Friday, January 5, 2007

Green no more: For half a century, there has been controversy swirling around a map that purports to be a 14th-century Viking map depicting settlements in the New World. The question is, of course, could they have known what the map shows — that, for instance, Greenland is an island? Doesn’t sound likely. From Strange Maps:

In 1960, archeological excavations at L’Anse-aux-Meadows on Newfoundland turn up the remains of a Viking camp. For the first time, scientists establish that Vikings actually did cross the Atlantic. Interest in all things Vinland soars. Yale University buys the map in 1965, has it insured for $25 million and publishes it in that same year. That was the starting point for two debates that rage to this day: Where is Vinland? And: Is the map real?

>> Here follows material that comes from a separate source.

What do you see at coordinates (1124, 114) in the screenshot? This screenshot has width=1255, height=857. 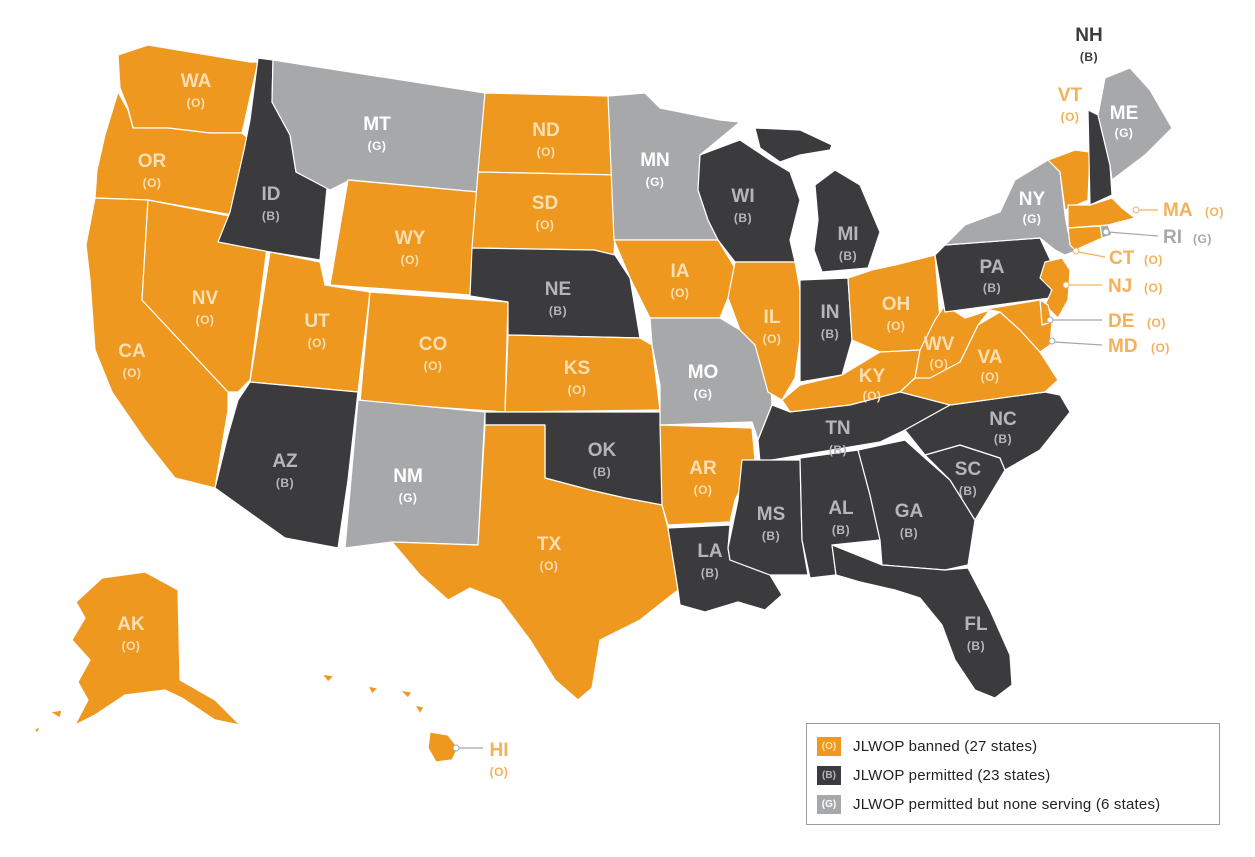 I see `label-me: ME` at bounding box center [1124, 114].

While the map has been radiocarbon-dated to between 1423 and 1445, it appears to have been coated with an unknown substance in the 1950s. This could be an undocumented attempt at preservation, or it could be part of a forger’s attempt to draw a new map over an old one. It’s unclear whether this substance is over or under some of the ink on the page…

The ink itself has been chemically analysed, and dated to after 1923 due to the presence of anatase – a synthetic pigment in use only since the 1920s. Natural anatase has been demonstrated in various Mediaeval manuscripts, though.

As for the content of the map, a number of questions challenge the age of the document. Greenland is presented as an island – a fact not physically proven until the turn of the 20th century and unknown to the Vikings, who mostly thought it a peninsula descending from the north. Several passages in the text are equally anomalous.